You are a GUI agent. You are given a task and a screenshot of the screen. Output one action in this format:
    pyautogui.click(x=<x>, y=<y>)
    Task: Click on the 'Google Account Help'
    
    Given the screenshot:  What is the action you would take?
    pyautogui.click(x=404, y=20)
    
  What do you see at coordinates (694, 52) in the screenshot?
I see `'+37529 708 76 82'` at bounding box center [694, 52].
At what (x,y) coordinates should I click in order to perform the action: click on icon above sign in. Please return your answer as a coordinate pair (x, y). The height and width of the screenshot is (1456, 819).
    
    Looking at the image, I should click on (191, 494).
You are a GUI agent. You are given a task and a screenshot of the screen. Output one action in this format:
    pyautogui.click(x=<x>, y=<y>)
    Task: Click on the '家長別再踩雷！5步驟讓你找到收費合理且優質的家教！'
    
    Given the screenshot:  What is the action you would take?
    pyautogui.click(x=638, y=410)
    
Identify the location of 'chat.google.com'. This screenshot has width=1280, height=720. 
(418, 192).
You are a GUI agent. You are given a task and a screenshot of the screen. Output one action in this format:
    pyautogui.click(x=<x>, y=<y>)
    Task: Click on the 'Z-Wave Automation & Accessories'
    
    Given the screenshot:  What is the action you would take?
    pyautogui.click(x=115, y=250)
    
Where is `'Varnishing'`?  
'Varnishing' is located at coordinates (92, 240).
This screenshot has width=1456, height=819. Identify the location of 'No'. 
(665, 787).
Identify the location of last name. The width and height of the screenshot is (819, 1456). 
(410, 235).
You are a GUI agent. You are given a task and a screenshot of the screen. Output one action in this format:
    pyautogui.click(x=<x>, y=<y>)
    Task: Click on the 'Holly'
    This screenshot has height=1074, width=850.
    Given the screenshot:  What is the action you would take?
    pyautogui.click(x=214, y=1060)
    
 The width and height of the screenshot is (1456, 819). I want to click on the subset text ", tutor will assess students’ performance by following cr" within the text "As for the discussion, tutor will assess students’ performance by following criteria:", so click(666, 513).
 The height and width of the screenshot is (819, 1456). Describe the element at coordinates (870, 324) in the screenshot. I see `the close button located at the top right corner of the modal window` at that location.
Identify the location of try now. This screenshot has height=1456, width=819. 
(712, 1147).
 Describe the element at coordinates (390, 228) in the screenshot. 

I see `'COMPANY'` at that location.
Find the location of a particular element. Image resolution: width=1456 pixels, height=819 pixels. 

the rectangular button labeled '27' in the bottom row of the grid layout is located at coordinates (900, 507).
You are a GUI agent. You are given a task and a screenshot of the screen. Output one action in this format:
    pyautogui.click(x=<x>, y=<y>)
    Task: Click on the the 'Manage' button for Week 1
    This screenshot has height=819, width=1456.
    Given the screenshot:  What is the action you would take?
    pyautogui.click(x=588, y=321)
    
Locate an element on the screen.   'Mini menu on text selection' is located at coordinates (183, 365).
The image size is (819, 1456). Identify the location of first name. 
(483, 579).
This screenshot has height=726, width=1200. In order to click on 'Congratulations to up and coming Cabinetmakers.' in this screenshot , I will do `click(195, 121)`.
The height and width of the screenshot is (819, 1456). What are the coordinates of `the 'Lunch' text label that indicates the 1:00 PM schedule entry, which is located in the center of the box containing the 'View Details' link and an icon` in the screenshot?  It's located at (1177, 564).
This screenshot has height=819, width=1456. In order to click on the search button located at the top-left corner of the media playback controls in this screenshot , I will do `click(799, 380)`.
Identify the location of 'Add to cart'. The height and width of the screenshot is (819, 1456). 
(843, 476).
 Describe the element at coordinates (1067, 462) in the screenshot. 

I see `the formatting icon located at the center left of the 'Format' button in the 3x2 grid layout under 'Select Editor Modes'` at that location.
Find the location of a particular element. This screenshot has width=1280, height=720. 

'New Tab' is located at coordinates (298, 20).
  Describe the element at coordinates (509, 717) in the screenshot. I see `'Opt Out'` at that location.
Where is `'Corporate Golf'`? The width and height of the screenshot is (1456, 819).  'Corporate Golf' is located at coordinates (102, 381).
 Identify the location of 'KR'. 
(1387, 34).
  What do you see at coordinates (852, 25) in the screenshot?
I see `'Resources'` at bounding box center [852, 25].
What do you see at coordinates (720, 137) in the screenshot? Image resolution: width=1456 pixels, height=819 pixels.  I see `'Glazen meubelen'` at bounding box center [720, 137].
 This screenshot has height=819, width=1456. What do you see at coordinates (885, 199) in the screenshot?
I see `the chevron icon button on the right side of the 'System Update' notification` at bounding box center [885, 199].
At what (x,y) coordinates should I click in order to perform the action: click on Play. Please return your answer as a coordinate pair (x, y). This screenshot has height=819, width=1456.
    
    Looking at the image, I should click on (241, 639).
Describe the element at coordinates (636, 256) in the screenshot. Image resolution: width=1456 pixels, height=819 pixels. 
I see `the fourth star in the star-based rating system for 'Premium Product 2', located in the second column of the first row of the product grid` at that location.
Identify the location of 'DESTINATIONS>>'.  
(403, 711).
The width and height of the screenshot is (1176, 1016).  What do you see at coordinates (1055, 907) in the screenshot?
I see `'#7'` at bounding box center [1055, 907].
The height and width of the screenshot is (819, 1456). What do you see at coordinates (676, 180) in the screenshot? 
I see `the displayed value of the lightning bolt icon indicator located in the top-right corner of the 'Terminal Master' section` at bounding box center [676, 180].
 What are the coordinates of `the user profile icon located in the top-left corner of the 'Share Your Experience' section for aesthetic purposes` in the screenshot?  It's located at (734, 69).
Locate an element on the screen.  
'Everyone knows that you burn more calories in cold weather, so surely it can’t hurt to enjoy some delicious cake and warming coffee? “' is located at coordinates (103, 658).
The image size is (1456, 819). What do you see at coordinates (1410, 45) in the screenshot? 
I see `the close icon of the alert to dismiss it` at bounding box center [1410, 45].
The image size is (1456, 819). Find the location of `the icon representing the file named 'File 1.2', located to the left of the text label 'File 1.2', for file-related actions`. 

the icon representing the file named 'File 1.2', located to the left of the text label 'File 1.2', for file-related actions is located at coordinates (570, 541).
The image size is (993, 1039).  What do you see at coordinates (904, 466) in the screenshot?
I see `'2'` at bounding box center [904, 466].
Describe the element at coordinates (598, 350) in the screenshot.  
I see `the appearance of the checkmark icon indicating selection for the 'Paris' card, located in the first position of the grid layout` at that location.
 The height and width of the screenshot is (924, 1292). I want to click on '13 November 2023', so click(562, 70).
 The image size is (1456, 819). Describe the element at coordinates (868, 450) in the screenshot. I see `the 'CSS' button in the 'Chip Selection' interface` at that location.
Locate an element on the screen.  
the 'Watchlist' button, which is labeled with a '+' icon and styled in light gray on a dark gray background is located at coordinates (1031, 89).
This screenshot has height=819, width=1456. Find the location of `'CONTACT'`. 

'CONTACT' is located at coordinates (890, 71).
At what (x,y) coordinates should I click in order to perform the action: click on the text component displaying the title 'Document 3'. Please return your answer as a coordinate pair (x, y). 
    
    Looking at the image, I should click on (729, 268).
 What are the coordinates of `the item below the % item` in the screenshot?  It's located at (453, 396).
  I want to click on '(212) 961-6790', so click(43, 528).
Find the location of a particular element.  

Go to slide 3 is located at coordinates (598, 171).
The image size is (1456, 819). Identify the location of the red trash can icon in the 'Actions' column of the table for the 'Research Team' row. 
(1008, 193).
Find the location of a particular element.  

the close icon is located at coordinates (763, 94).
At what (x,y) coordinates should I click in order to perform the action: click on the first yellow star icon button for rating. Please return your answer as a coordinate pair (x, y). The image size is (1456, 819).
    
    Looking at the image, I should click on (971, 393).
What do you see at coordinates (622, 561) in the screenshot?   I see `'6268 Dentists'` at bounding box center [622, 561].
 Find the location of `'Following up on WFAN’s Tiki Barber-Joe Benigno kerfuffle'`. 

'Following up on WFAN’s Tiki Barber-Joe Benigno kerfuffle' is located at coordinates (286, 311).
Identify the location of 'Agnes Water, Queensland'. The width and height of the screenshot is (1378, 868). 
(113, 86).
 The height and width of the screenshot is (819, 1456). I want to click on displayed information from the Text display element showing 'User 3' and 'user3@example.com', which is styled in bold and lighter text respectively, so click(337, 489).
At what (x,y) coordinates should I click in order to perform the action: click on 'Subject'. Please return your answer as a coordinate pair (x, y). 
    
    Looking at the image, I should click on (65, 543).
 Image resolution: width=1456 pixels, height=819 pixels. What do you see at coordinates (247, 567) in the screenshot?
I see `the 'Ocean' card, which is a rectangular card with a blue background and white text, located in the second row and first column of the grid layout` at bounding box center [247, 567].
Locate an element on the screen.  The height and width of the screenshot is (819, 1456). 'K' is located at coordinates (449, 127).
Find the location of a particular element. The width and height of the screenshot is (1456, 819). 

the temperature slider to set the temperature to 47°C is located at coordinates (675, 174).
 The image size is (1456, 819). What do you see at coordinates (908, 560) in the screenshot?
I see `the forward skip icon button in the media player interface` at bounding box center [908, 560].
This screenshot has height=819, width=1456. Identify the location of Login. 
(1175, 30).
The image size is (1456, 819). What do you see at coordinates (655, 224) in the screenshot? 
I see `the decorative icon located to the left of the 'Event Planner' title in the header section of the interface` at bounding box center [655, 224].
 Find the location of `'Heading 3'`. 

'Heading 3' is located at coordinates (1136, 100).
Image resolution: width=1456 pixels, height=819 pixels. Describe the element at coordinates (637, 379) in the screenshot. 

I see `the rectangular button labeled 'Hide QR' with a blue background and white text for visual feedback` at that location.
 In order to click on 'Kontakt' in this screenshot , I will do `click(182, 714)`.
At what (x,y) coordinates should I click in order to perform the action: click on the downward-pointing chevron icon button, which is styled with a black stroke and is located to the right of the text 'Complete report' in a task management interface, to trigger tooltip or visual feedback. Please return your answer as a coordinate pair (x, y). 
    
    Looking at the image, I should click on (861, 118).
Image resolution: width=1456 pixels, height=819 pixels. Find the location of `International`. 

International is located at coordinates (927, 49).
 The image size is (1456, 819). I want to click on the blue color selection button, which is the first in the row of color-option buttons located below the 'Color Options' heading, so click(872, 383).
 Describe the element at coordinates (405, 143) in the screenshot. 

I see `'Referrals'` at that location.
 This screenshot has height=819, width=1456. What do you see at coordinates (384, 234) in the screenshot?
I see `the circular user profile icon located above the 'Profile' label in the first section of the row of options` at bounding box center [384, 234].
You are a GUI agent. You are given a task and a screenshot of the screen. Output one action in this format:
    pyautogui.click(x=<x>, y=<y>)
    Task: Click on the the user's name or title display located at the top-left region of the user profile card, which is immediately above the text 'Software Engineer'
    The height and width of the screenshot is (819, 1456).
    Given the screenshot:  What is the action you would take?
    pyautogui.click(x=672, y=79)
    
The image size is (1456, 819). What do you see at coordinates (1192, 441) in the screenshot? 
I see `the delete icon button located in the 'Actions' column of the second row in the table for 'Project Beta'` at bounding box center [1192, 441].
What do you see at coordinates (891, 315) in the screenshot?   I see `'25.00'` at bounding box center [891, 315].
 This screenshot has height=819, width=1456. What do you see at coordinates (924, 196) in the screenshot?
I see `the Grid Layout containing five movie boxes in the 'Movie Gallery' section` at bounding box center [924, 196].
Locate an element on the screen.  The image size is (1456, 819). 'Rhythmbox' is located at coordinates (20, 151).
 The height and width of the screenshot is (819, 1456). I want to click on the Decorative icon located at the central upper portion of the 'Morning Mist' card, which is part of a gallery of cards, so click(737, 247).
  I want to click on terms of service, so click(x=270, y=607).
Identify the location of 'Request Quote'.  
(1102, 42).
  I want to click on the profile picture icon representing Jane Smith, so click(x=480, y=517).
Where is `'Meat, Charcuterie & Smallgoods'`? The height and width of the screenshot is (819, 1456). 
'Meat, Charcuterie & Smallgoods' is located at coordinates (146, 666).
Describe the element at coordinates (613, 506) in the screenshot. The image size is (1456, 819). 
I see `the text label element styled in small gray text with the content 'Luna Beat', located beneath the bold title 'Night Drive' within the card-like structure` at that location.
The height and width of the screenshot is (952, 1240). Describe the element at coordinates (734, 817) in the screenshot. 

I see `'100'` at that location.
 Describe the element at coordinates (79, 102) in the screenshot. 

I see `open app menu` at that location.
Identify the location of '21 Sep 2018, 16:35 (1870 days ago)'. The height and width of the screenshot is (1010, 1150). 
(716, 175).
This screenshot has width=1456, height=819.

Goal:
Can you copy out the rows from the line with "What do you see at coordinates (891, 315)" to the line with "coordinates (146, 666).", substituting "Give the coordinates of" for "Identify the location of" and leaving everything else as it is?

Exercise answer:
What do you see at coordinates (891, 315) in the screenshot?   I see `'25.00'` at bounding box center [891, 315].
 This screenshot has height=819, width=1456. What do you see at coordinates (924, 196) in the screenshot?
I see `the Grid Layout containing five movie boxes in the 'Movie Gallery' section` at bounding box center [924, 196].
Locate an element on the screen.  The image size is (1456, 819). 'Rhythmbox' is located at coordinates (20, 151).
 The height and width of the screenshot is (819, 1456). I want to click on the Decorative icon located at the central upper portion of the 'Morning Mist' card, which is part of a gallery of cards, so click(737, 247).
  I want to click on terms of service, so click(x=270, y=607).
Give the coordinates of 'Request Quote'.  
(1102, 42).
  I want to click on the profile picture icon representing Jane Smith, so click(x=480, y=517).
Where is `'Meat, Charcuterie & Smallgoods'`? The height and width of the screenshot is (819, 1456). 
'Meat, Charcuterie & Smallgoods' is located at coordinates (146, 666).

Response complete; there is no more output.